◆ **Exercise set**:
1 > Answer these from the judgment excerpt:
(a) Which body function does the plaintiff say has been lost or impaired?
(b) Who appeared for the defendants?
(c) In what sense must the injury and impairment be permanent?
2 > Duplicate a portion of the judgment excerpt without changes, beginning at the words "In conformity with" and stopping after "in this application.".

◆ **Passage provided**:
---*---
2 The plaintiff seeks leave to bring such proceedings for pain and suffering.
3 Mr M Ruddle of Counsel appeared for the plaintiff, and Mr S Smith of Counsel appeared for the defendants.
4 The body function which the plaintiff says has been lost or impaired is the use of the little finger on his left hand. The following evidence was adduced during the hearing:
• The plaintiff tendered his Court Book ("PCB") pages 8-29 and 34-55 and from the defendants’ Court Book ("DCB") pages 4-9 and 31a-34: Exhibit A • The defendant tendered its Court Book pages 1-3; 12-21; 28-30; 45-51 and 187-212: Exhibit 1. 5 The application is brought under the definition of “serious injury” contained in subsection (37)(a) of the Act which requires the plaintiff to prove that he has suffered a “permanent serious impairment or loss of a body function”.
The Statutory Scheme
6 The relevant considerations which apply to such an application are as follows:
(a)
The plaintiff must prove that he has suffered a compensable injury, that is, an injury which he suffered arising out of the course of his employment on or after 20 October 1999.[1]
(b)
The injury and the impairment must be permanent, that is, permanent in the sense that it is “likely to last for the foreseeable future”.[2]
(c)
Subsection (38)(c) provides that the impairment must have consequences in relation to pain and suffering and loss of earning capacity which, when judged by comparison with other cases in the range of possible impairments or losses of a body function, may fairly be described as being more than “significant” or “marked”, and as being at least “very considerable”.
(d)
Subsection (38)(h) provides that the psychological or psychiatric consequences of a physical injury are to be taken into account only for the purpose of paragraph (c) of the definition of “serious injury” and not otherwise.
(e)
Subsection (38)(b) provides that the consequences of an injury and impairment in terms of pain and suffering and loss of earning capacity are to be considered separately. Furthermore, if a plaintiff is successful in proving loss of earning capacity it follows, without the necessity to determine the consequences to that plaintiff in terms of pain and suffering, that the plaintiff is entitled to leave to bring a proceeding for pain and suffering in any event,[3] an approach which I intend to follow in the present case.
(f)
In conformity with Barwon Spinners, I must identify the injury and the impairment said to be produced in consequence of the injury; whether the impairment is permanent, that is, likely to last for the foreseeable future; and whether the consequences for the plaintiff are such as to satisfy the “very considerable” test contained in subsection (38)(c). I have applied the principles set forth therein in reaching my conclusions in this application.
(g)
---*---
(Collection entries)
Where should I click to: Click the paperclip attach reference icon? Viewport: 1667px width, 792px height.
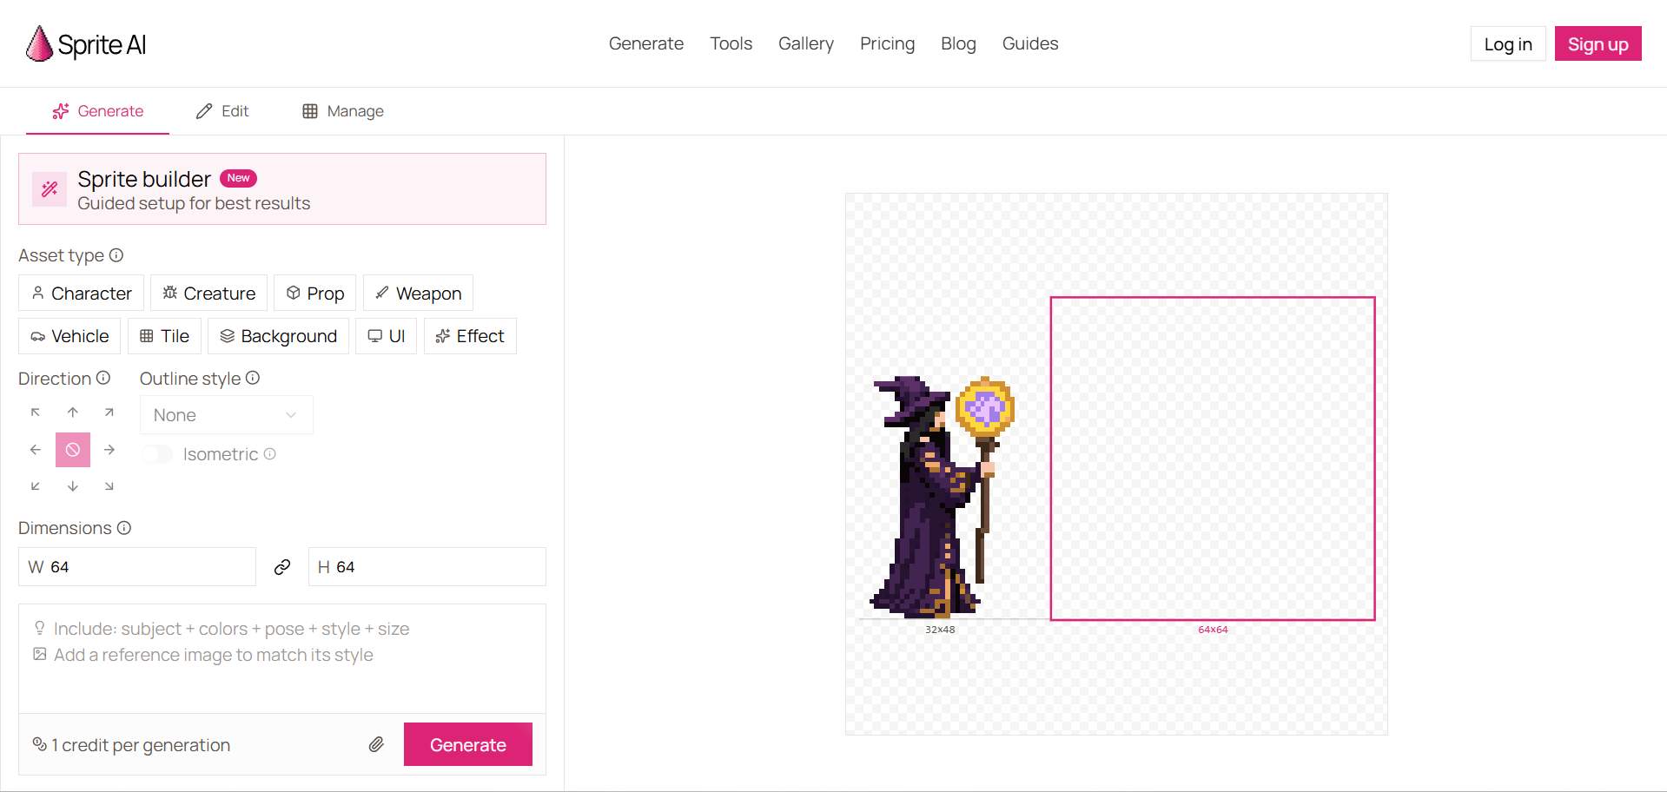[x=376, y=744]
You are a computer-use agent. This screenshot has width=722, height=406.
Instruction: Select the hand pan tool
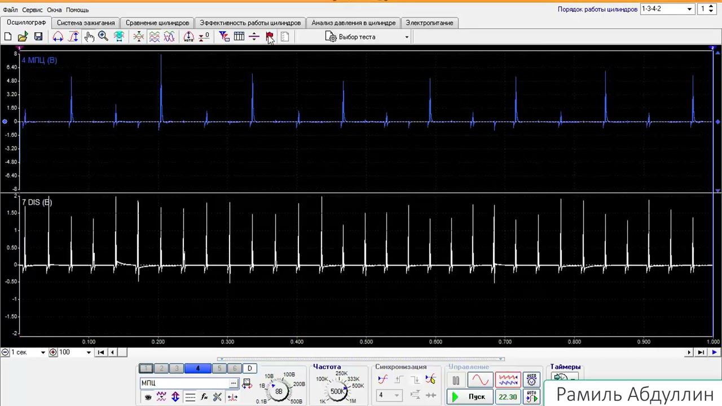(89, 37)
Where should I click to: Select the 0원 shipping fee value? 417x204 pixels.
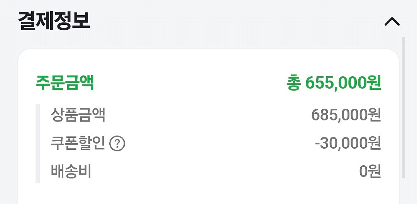pyautogui.click(x=370, y=171)
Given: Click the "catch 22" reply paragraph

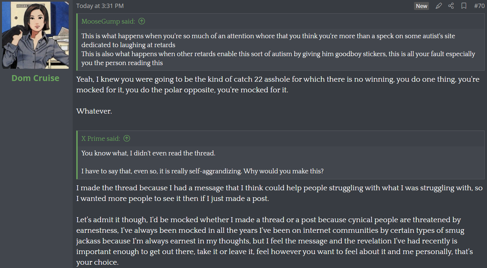Looking at the screenshot, I should pos(277,85).
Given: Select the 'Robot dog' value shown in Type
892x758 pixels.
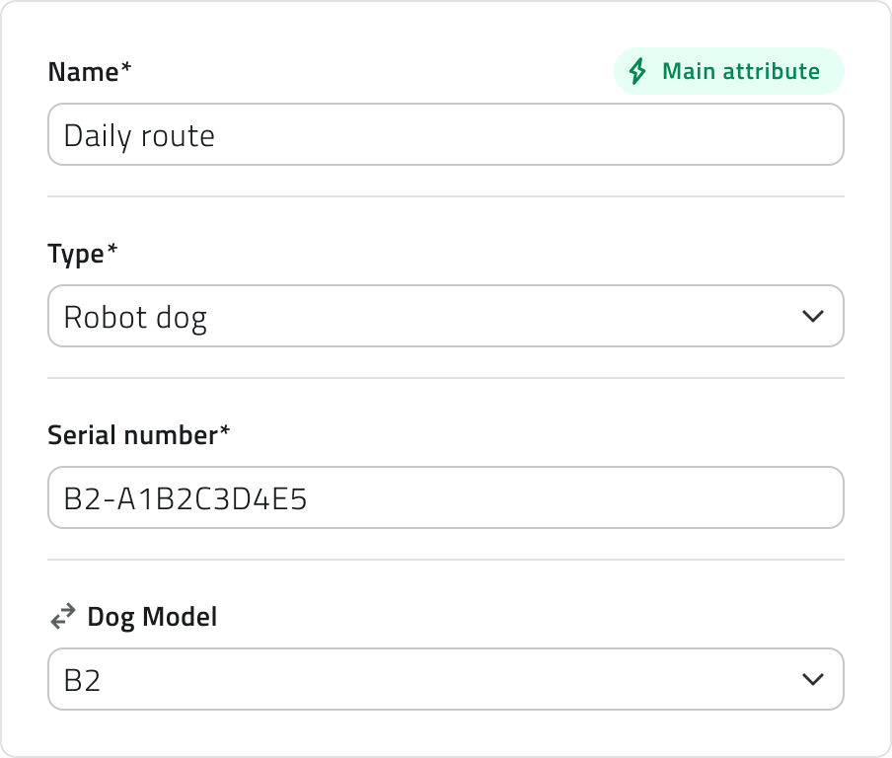Looking at the screenshot, I should pos(135,317).
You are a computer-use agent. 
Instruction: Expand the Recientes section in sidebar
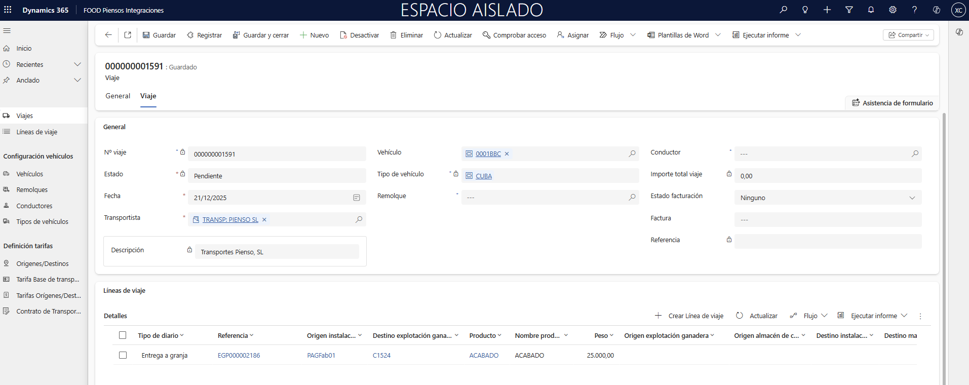coord(77,64)
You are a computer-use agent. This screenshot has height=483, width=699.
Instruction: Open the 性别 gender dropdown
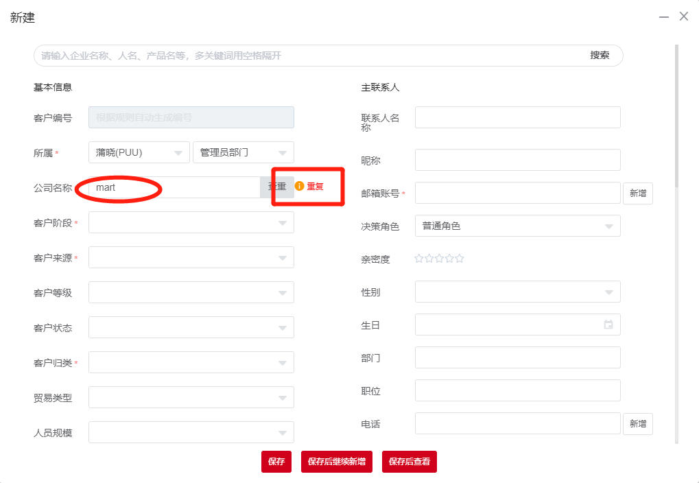(517, 292)
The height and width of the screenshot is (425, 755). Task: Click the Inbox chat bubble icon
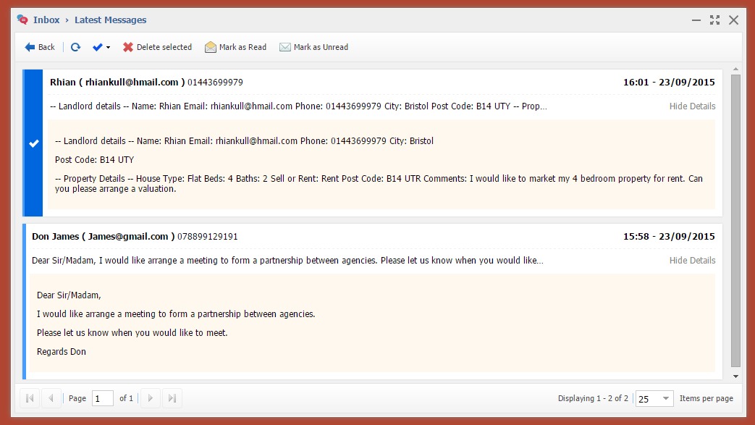22,20
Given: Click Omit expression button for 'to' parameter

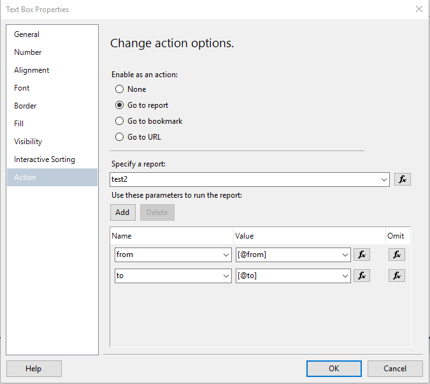Looking at the screenshot, I should [x=396, y=276].
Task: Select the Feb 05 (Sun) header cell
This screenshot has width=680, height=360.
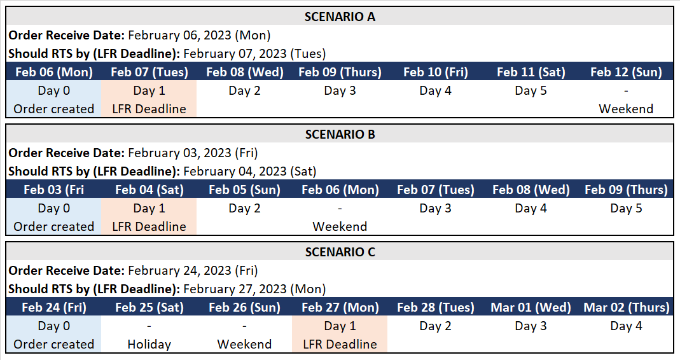Action: [245, 190]
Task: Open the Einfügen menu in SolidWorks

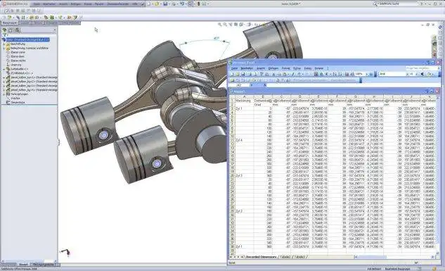Action: 76,4
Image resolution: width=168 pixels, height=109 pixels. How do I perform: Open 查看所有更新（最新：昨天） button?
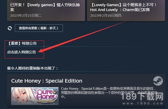(39, 28)
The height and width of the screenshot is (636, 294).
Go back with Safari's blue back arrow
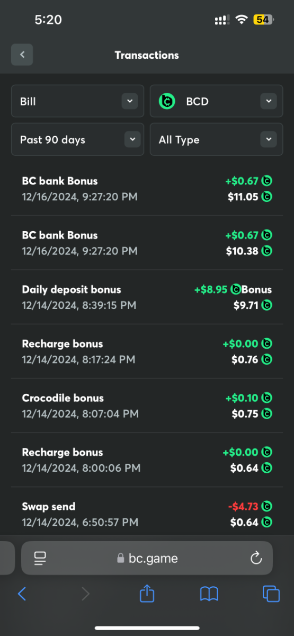[x=22, y=594]
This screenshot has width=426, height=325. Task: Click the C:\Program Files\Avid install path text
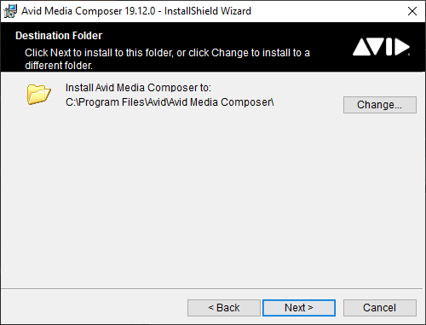[x=170, y=102]
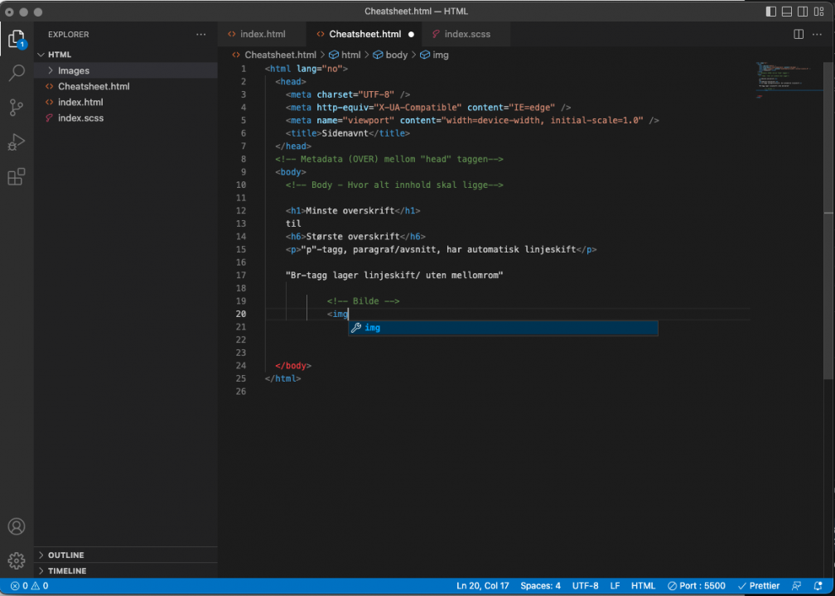The width and height of the screenshot is (835, 596).
Task: Expand the Images folder
Action: pos(73,70)
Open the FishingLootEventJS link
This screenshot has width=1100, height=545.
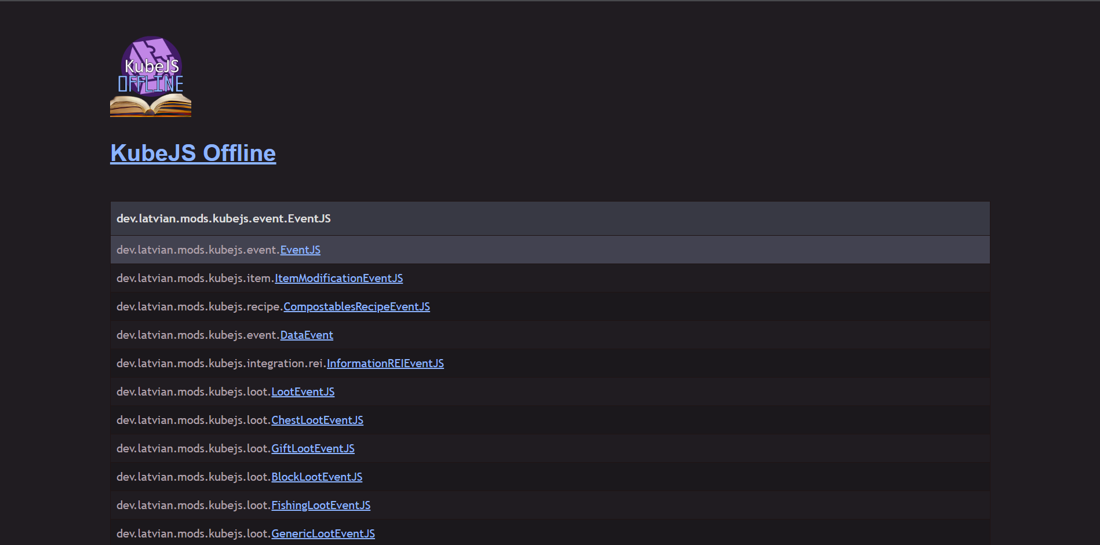(x=320, y=506)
---*---
◆ **Outputs in order**:
1 >
(a) The use of the little finger on his left hand.
(b) Mr S Smith of Counsel.
(c) In the sense that it is "likely to last for the foreseeable future."

2 >
In conformity with Barwon Spinners, I must identify the injury and the impairment said to be produced in consequence of the injury; whether the impairment is permanent, that is, likely to last for the foreseeable future; and whether the consequences for the plaintiff are such as to satisfy the “very considerable” test contained in subsection (38)(c). I have applied the principles set forth therein in reaching my conclusions in this application.